2. an e vs S2 position plot. I put an S2 at 91 mm downstream from the 0 cm position, and calculated the radial position of the particles on it, if they hit it. (The position was chosen to maximize the number of 14N we catch: we throw away about 25% of the small-angle 14N with this position, but we'd have to throw away 5% anyway, and it may turn out that this is the optimal position.)
3. an e vs "barrel" position plot. I put a cylindrical barrel of arbitrary length at a radial distance of 40 mm from the beam line, with a starting position somewhere near the S2 (position increases upstream in this plot, so something going off from 0 cm at 90' would be at ~100 mm on the barrel).

Next step: figure out what this means: by detecting the alpha and 14N in some sort of configuration like this, can we deduce the centre of mass energy?

Comment from Tom: putting an S2 inside the dragon gas cell would indeed involve making a new target box. (We're cunning like that.)

A note on efficiency: with an S2 positioned as indicated, we catch 75% of the 14N from the reaction at the 0 cm position.

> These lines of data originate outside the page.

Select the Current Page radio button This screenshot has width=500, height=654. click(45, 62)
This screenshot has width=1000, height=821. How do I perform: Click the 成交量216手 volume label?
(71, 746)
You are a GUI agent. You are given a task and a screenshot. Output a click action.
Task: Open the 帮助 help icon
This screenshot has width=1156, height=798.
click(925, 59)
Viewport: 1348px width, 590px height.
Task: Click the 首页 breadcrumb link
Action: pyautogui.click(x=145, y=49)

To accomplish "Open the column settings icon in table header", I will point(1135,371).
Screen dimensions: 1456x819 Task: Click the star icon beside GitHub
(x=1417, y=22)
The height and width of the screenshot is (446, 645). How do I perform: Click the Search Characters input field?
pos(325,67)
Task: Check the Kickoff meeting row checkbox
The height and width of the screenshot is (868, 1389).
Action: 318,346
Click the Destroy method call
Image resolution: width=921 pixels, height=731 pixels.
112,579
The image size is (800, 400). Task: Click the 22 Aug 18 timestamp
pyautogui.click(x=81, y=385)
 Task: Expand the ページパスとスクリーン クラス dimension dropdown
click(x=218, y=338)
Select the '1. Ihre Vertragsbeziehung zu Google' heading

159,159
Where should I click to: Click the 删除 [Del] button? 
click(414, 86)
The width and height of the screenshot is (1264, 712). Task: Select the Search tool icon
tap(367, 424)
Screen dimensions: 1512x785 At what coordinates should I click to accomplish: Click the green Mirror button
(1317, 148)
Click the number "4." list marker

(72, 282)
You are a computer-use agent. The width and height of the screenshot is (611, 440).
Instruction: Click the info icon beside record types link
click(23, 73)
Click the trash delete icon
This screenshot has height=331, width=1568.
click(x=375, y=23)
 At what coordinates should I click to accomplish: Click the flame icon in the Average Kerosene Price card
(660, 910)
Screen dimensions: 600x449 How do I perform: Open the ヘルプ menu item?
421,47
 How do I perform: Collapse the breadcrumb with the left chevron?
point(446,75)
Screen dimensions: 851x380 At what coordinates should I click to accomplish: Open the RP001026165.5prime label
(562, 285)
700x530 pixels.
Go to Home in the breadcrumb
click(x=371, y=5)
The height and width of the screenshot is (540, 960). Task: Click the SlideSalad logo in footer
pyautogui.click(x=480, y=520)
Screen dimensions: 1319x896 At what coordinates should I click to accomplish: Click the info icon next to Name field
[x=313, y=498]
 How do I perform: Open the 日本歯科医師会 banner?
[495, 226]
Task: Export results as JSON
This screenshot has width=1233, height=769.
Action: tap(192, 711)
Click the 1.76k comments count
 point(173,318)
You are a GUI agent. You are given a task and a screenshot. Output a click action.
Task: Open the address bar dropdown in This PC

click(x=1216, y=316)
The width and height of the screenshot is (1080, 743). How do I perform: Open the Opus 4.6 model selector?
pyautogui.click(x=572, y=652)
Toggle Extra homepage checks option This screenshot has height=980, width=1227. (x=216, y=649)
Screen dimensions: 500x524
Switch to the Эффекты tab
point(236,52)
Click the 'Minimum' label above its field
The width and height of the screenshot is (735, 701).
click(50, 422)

With a 10 cm long cylindrical barrel detector, we catch 82% of the alphas, with an additional 10% going into the S2. The total efficiency is then about 71%. If the barrel detector has less than 100% coverage over its angular range, the efficiency will be decreased by a corresponding amount--for example 50% coverage (like we might get with two rectangular detectors if we were very cunning) leads to 35% total efficiency, whereas with four we might get about 60% total efficiency.

A further note on the figures: the ones I've just uploaded include the effects of reactions at 5 cm as well as at 0 and 1 cm--just to see.